WHO recognizes ovarian cancer
as one of the most dangerous oncopathologies of the female reproductive system. The disease is the second most common after carcinoma of the cervix. However, it is much worse diagnosed, and poorly treatable. It is characterized by an aggressive course and a tendency to relapse. Tumors are detected in patients of different ages but are most common in older women.
Reasons for the development of the disease
The mechanism of the formation of ovarian tumors is similar to the development of oncopathologies of other organs. Under the influence of a mutation, the process of cell division and death is disrupted.
Malignant formations begin to grow uncontrollably, gradually replacing healthy structures.
Reliably the causes of the onset of pathological changes have not been identified. Experts are inclined to believe that ovarian cancer is hormonal, more often developing in women with constant failures in the synthesis of hormones of the reproductive system. So, the absence of pregnancy, and childbirth significantly increases the likelihood of malignancy. In this case, ovulatory cycles are continuous, causing accelerated regeneration of ovarian epithelial cells, which eventually provokes malignant mutations.

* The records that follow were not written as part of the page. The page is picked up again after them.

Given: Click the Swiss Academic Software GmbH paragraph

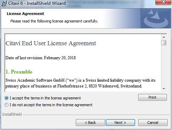Looking at the screenshot, I should (80, 83).

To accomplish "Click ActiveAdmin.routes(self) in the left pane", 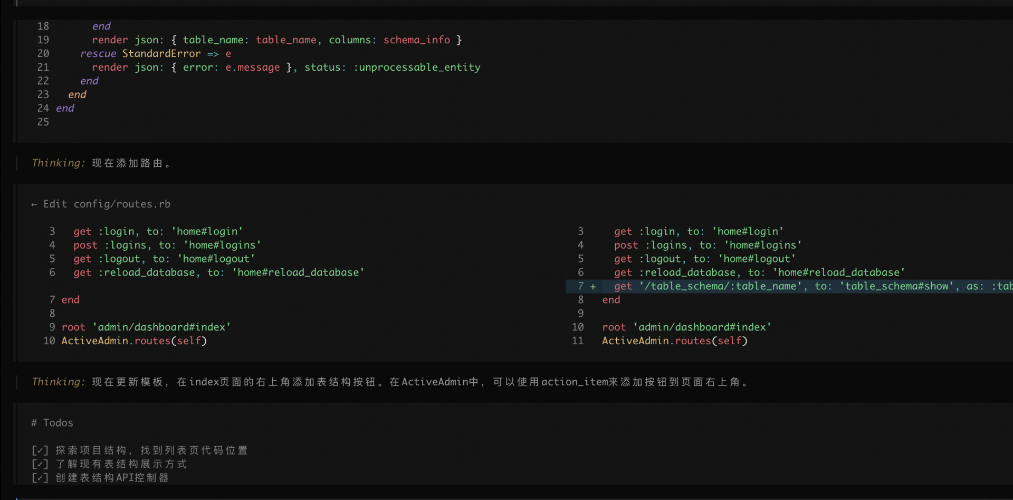I will pyautogui.click(x=134, y=341).
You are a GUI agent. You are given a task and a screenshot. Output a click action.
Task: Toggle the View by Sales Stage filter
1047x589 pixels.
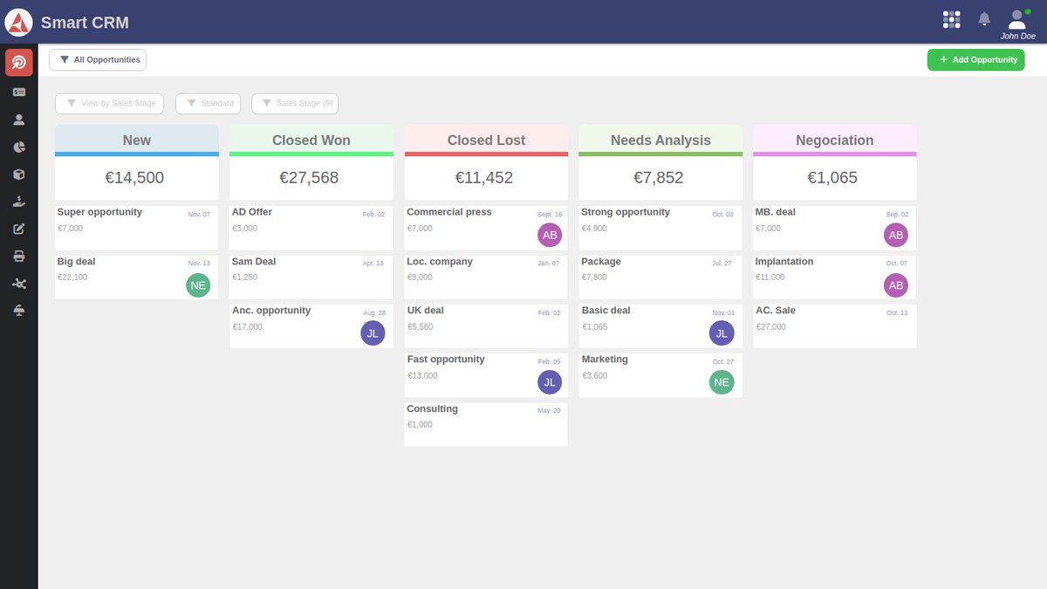point(109,103)
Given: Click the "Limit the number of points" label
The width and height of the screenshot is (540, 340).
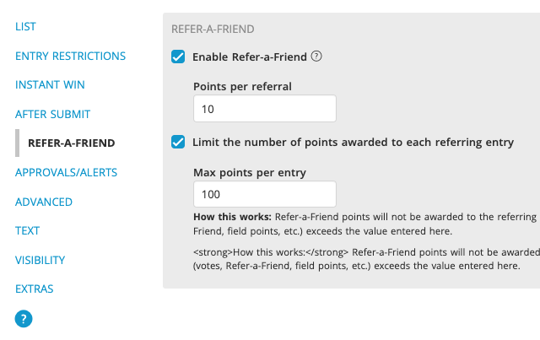Looking at the screenshot, I should point(353,143).
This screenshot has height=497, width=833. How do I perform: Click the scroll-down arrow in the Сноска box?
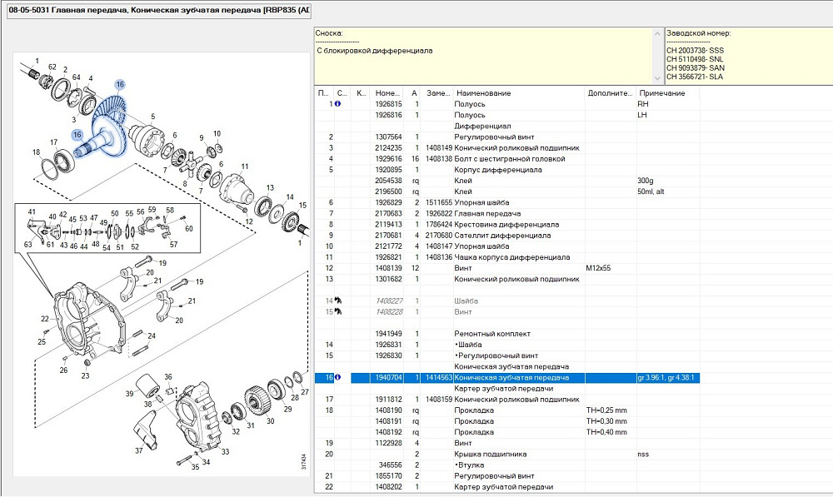657,77
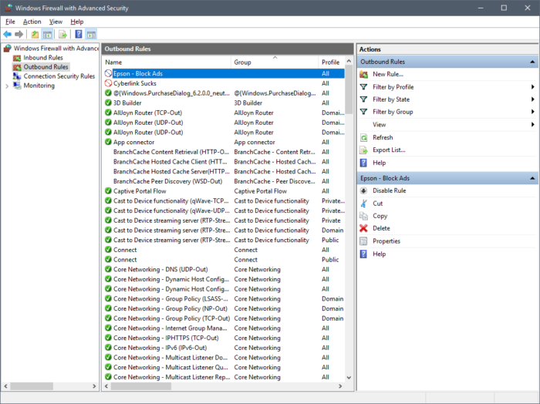
Task: Click the Export List toolbar icon
Action: [x=62, y=35]
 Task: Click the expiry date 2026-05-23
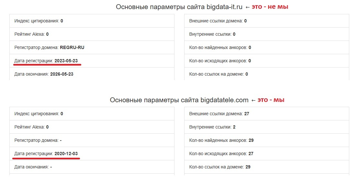(62, 74)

Other risk factors for ovarian cancer include:
- congenital genetic mutations (for example, provoked by Lynch syndrome);
- early menstruation;
- transferred venereal diseases;
- late menopause or childbirth;
- chronic inflammation of the reproductive organs;
- irregular sex life;
- living in a region with poor ecology;
- numerous abortions.
The main group of patients who are diagnosed with ovarian cancer in women aged 40–69 years who suffer from infertility. The hereditary predisposition to oncopathologies of the reproductive system significantly increases the risk of developing pathology.